**読解文:**
----------
朗読に使われる言葉としては、チェコ語、ラテン語というコメンスキーが執筆に使った言葉はもちろん、英語やドイツ語、日本語などの想定できる言葉に加えて、エスペラントとカシューブ語までが挙げられている。エスペラント訳は、かつてのチェコスロバキアが一時はエスペラントに力を入れていたこともあって存在してもおかしくないと思うのだけど、ポーランド(ドイツにもいるかも)の少数民族の言語であるカシューブ語訳なんて存在するのか? カシューブ語が出来るコメンスキー研究者が自ら翻訳してこのイベントに臨むという可能性もあるなあ。この二つの言葉での朗読は、さっぱりわからないだろうけど、こわいもの見たさで聞いてみたいような気もする。
参加差者以外でも、朗読の様子がユーチューブでライブストリームが行われるらしいので、聞くことは可能なようである。哲学研究所がこのイベントのために開設したチャンネルがこれ。一つ目のビデオは科学アカデミーの建物内のコメンスキー関係の展示を紹介したもの。二つ目が15日の朗読マラソン用のもので、木曜日の夜中の時点ですでに数人の人が待機中になっている。当日ネットの状況がよかったら覗いてみようかな。でも、最近、チェコテレビのネット上の中継もまともに見られたことがないんだよなあ。
2020年11月12日24時。
2019年05月04日
電車にて『しょうせつ教育原論202X』を斜め読みすること。付けたり『コメニウスの旅』(五月二日)
本当は四月末のプラハに出かけたときの話に加えて書くつもりだったのだけど、例によって長文化してしまったので、分割して先送りにしてしまった結果、頂いたのはまだ平成の末年のことだったのに、お礼の記事を書くのは令和の初年になってからということになってしまった。お礼とはいっても、お太鼓な記事は書けないので、読んで(正確には時間の関係でぱらぱらめくって)の感想ということになる。
あの日は、スタロプラメン一杯分酔った頭で、電車に乗り込み、誰もいないレギオのビジネスのコンパートメントでもらった本を開いた。『しょうせつ教育原論202X』のカバーデザインは、原稿用紙に本の冒頭部分を書いているところが描かれているのだが、裏表紙の上の部分にバーコードとISBN番号が入っているのが、全体を見たときの雰囲気を壊している。せめて下に移動させて帯で隠すなんてことはできなかったのだろうか。でもレジのことを考えたら無理か。
----------
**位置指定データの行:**
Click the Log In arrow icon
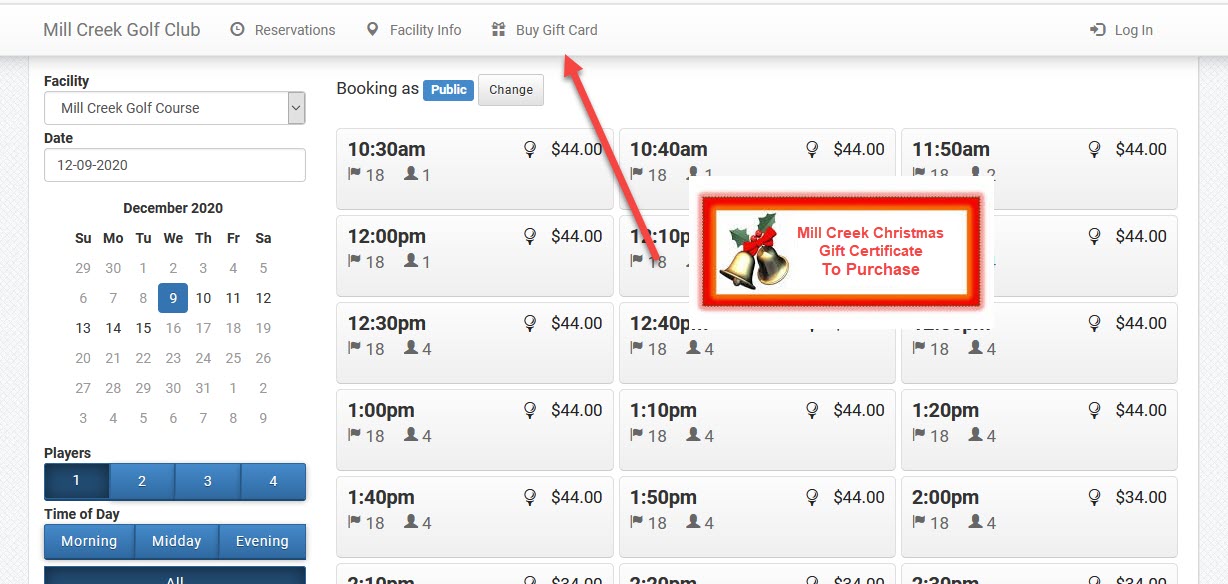This screenshot has height=584, width=1228. (1097, 30)
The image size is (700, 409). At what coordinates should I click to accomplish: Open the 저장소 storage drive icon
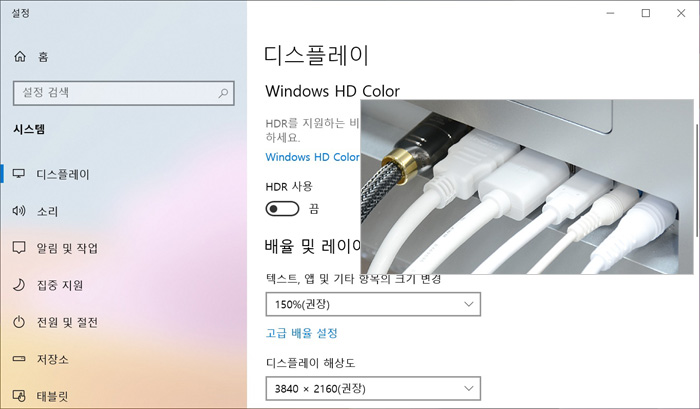[x=19, y=359]
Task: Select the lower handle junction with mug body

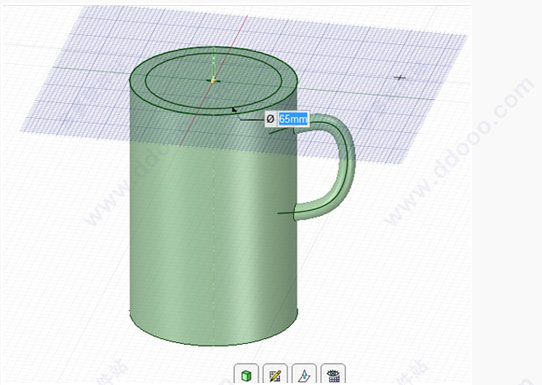Action: [295, 213]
----------
**記述課題 1:**
ブログの文章について、次の問いにそれぞれ答えてください。
(a) 朗読に使われる言葉のうち、ポーランドの少数民族の言語とされているのは何語ですか。
(b) 朗読の様子は、どこでライブストリームが行われるとされていますか。
(c) 筆者がもらった本を開いたのは、どの列車のどのコンパートメントですか。
**記述課題 2:** ブログの文章のうち、「朗読に使われる言葉としては、」を含む語句で始まり「2020年11月12日24時。」で終わる部分を、一字も変えずに書き写して返してください。
**記述課題 3:** ブログの文章を、最後に示された文のあとから再開して書き進めてください。
これらの記録は別の出典から取られたものです。

**模範解答 1:**
(a) カシューブ語
(b) ユーチューブ
(c) レギオのビジネスのコンパートメント

**模範解答 2:**
朗読に使われる言葉としては、チェコ語、ラテン語というコメンスキーが執筆に使った言葉はもちろん、英語やドイツ語、日本語などの想定できる言葉に加えて、エスペラントとカシューブ語までが挙げられている。エスペラント訳は、かつてのチェコスロバキアが一時はエスペラントに力を入れていたこともあって存在してもおかしくないと思うのだけど、ポーランド(ドイツにもいるかも)の少数民族の言語であるカシューブ語訳なんて存在するのか? カシューブ語が出来るコメンスキー研究者が自ら翻訳してこのイベントに臨むという可能性もあるなあ。この二つの言葉での朗読は、さっぱりわからないだろうけど、こわいもの見たさで聞いてみたいような気もする。
参加差者以外でも、朗読の様子がユーチューブでライブストリームが行われるらしいので、聞くことは可能なようである。哲学研究所がこのイベントのために開設したチャンネルがこれ。一つ目のビデオは科学アカデミーの建物内のコメンスキー関係の展示を紹介したもの。二つ目が15日の朗読マラソン用のもので、木曜日の夜中の時点ですでに数人の人が待機中になっている。当日ネットの状況がよかったら覗いてみようかな。でも、最近、チェコテレビのネット上の中継もまともに見られたことがないんだよなあ。
2020年11月12日24時。

**模範解答 3:**
表紙側だけを見ている分には、問題なくデザインを堪能できるのだけど、冒頭の文を読み始めて、背表紙になっている柱の部分を越えて、次の行を読もうと思ったら、バーコードで隠れている。手で隠れているのは、カバー絵のコンセプト通りだから気にならないが、バーコードとISBN番号で原稿用紙と原稿が切れているのは、何とももったいない話である。帯にも原稿用紙の罫線が刷ってあってすごく凝っているのに、バーコードが装丁の妨げになるという実例である。何か手はないのかなあ。
読み始める前、いや読み始めてからもしばらくは「しょうせつ」は「小説」のことだと思い込んでいた。著者からは構想についてお話を聞く機会があったので、教育学部に入学したばかりの主人公が教育について学んで成長していく姿を描く教養小説的な内容になっているのだと思い込んでいた。だから、第一部に入って、ブログに記事をアップするという設定はあったとはいえ、突然きっちりした解説の文章が始まったときには戸惑った。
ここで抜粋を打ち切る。